What needs to be done: Pull every line containing "keyboard" from the entries.

Supplied records:
········
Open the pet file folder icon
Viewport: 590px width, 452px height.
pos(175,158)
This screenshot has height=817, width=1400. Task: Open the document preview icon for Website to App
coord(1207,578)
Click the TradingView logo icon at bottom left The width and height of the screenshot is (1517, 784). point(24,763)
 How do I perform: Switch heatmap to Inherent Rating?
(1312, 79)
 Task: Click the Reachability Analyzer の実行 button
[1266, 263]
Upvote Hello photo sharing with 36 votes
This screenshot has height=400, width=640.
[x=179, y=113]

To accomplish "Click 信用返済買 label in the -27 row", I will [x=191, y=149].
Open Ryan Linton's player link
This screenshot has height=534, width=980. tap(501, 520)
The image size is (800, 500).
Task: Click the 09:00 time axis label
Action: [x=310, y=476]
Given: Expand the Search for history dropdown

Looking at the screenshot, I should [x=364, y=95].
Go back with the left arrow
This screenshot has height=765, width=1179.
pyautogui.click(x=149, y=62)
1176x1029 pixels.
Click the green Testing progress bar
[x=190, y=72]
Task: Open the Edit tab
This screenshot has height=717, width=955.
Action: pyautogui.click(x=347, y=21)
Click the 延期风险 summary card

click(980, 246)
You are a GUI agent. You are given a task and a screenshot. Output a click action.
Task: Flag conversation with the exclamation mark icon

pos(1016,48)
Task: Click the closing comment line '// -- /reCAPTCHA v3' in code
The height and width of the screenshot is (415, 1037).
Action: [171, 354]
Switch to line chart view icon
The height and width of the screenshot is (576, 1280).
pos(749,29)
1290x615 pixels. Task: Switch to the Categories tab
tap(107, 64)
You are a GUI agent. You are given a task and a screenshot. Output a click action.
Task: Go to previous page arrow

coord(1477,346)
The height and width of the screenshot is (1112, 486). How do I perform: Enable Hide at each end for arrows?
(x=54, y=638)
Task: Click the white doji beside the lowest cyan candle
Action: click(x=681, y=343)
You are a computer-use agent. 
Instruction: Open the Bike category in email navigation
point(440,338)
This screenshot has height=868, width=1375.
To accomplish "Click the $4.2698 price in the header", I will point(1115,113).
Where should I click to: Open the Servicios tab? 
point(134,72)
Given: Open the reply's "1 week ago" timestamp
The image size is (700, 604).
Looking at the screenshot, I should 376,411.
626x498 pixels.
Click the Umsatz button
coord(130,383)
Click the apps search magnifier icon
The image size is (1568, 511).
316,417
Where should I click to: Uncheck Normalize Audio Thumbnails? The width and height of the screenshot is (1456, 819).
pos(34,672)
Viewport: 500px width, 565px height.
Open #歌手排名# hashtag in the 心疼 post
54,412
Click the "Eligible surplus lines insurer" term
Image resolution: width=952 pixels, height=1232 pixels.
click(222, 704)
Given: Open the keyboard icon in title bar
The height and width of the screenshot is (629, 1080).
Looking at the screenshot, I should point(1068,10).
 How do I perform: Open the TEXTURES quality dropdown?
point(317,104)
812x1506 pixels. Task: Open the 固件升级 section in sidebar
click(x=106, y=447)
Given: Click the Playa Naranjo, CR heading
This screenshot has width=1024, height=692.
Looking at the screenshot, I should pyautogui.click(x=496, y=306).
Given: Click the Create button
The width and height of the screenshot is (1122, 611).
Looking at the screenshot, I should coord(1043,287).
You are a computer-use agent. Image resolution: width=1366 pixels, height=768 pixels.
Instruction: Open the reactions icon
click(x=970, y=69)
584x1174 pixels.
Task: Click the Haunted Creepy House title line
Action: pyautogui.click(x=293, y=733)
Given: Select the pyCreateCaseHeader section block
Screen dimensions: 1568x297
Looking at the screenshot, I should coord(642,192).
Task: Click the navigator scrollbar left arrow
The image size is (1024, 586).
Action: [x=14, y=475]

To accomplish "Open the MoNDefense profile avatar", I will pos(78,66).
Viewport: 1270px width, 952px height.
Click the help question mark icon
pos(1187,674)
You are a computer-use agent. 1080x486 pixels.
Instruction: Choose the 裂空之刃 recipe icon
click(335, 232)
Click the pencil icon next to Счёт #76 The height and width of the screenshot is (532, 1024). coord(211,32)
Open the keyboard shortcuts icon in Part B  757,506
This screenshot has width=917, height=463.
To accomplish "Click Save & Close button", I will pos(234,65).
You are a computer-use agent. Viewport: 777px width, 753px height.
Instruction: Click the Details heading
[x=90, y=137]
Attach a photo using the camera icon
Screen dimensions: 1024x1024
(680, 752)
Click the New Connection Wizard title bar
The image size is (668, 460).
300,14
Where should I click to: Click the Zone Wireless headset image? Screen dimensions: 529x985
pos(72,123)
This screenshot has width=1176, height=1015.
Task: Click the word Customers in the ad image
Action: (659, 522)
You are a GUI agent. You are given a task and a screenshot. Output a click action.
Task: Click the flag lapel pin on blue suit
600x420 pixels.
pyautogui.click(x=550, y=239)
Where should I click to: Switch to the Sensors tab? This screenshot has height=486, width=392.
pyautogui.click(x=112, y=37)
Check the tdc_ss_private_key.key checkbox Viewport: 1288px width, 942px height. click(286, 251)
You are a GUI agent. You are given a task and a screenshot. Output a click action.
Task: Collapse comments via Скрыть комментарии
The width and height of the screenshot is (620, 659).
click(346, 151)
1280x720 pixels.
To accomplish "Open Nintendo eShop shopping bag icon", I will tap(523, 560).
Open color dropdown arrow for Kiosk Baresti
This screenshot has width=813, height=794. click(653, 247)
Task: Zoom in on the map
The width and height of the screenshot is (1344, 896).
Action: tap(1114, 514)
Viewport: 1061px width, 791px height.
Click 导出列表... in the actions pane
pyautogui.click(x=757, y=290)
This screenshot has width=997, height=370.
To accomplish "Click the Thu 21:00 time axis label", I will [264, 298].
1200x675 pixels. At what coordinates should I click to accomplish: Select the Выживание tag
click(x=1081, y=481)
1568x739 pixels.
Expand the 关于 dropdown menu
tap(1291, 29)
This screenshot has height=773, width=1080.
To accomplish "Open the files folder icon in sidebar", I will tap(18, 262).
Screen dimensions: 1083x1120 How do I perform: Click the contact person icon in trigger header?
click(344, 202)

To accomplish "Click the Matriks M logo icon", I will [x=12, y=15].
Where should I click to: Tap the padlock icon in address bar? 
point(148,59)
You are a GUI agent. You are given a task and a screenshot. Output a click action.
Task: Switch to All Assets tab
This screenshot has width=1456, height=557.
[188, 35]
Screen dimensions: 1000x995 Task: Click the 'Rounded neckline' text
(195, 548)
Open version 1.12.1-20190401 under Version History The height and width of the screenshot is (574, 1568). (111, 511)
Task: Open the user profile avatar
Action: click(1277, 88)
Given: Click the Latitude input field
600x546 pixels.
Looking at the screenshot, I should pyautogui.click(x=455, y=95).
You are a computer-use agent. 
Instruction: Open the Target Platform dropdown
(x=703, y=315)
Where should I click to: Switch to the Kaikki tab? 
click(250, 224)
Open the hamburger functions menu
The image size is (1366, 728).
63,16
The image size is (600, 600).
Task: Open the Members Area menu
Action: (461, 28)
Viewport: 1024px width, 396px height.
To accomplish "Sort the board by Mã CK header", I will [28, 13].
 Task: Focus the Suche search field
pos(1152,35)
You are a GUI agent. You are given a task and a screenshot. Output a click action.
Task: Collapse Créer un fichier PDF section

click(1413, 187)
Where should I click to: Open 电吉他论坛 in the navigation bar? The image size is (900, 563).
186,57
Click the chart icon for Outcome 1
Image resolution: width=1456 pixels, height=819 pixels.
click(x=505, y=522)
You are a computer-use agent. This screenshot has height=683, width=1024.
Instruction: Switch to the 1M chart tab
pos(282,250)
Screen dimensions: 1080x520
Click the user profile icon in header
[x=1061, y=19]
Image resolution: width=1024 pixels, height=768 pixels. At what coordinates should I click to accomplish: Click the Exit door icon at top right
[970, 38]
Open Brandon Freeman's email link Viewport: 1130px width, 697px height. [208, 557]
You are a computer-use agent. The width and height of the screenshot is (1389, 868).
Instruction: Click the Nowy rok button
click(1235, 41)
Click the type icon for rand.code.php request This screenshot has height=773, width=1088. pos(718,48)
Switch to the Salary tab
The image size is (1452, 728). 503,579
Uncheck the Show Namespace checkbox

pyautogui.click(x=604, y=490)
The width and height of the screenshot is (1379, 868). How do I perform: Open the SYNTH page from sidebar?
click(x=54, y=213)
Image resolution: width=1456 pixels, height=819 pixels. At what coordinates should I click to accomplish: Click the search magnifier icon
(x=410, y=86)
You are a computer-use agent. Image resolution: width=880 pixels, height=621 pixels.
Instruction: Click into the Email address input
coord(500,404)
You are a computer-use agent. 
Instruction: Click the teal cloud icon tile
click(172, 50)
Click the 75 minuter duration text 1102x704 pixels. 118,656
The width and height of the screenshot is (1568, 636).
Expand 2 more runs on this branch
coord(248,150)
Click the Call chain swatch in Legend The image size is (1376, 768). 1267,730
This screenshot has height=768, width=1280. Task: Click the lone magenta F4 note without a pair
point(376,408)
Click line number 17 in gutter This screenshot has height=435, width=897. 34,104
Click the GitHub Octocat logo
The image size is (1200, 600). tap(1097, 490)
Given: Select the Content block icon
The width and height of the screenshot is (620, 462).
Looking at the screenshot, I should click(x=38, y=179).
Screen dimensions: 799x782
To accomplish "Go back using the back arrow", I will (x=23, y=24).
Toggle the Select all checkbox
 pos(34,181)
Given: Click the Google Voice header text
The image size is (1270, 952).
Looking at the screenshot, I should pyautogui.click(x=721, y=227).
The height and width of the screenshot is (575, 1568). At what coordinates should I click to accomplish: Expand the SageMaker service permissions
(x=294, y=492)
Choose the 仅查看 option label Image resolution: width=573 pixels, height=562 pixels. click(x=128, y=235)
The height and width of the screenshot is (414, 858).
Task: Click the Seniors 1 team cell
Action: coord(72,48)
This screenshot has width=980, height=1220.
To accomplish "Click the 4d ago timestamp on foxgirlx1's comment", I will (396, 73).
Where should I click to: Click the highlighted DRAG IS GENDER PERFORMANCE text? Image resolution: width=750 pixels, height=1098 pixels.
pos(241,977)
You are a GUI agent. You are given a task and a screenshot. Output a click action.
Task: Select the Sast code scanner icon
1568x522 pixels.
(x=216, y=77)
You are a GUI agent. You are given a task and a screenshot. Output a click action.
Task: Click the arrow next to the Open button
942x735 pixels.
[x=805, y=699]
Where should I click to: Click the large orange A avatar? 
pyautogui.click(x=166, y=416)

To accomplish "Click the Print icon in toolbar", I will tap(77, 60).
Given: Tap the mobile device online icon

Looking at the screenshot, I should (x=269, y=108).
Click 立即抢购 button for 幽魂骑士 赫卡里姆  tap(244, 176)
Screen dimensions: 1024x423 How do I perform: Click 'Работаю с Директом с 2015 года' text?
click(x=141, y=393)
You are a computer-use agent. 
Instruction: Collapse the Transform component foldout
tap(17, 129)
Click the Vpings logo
········
Result for this exercise:
Given: Open the keyboard icon in title bar
Open the keyboard shortcuts icon in Part B  757,506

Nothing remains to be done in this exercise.